As to why regexps prevailed, traction! They are useful tools, and _started_ life as pretty simple things, with small, elegant, and efficient implementations Feature creep and "faster! faster! faster!" turned the implementations more into bottomless pits now ;-)
Adoption breeds more adoption in the computer world. They have no real competition anymore. The same sociological illness has also cursed us, e.g., with an eternity of floating point signed zeroes ;--)
Chris didn't say this, but I will: I'm amazed that things much _simpler_ than regexps, like his scanf and REXX PARSE examples,,haven't spread more. Simple solutions to simple problems are very appealing to me. Although, to be fair, I get a kick too out of massive overkill ;l-)

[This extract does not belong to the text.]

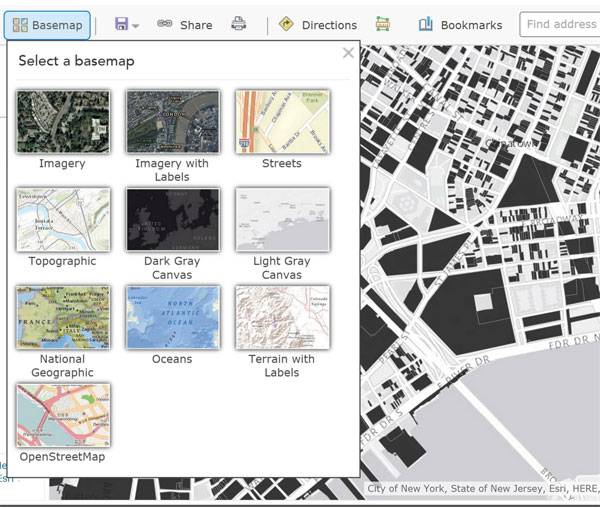
Task: Open the Save dropdown arrow
Action: pos(136,26)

Regexes were simple to start with, so only a few metacharacters were needed, the remaining characters being treated as literals. As new features were added, the existing metacharacters were used in new ways that had been illegal until then in order to remain backwards-compatible. Add to that that there are multiple implementations with differing (and sometimes only slightly differing) features and behaviours. It's a good example of evolution: often messy, and resulting in clunky designs.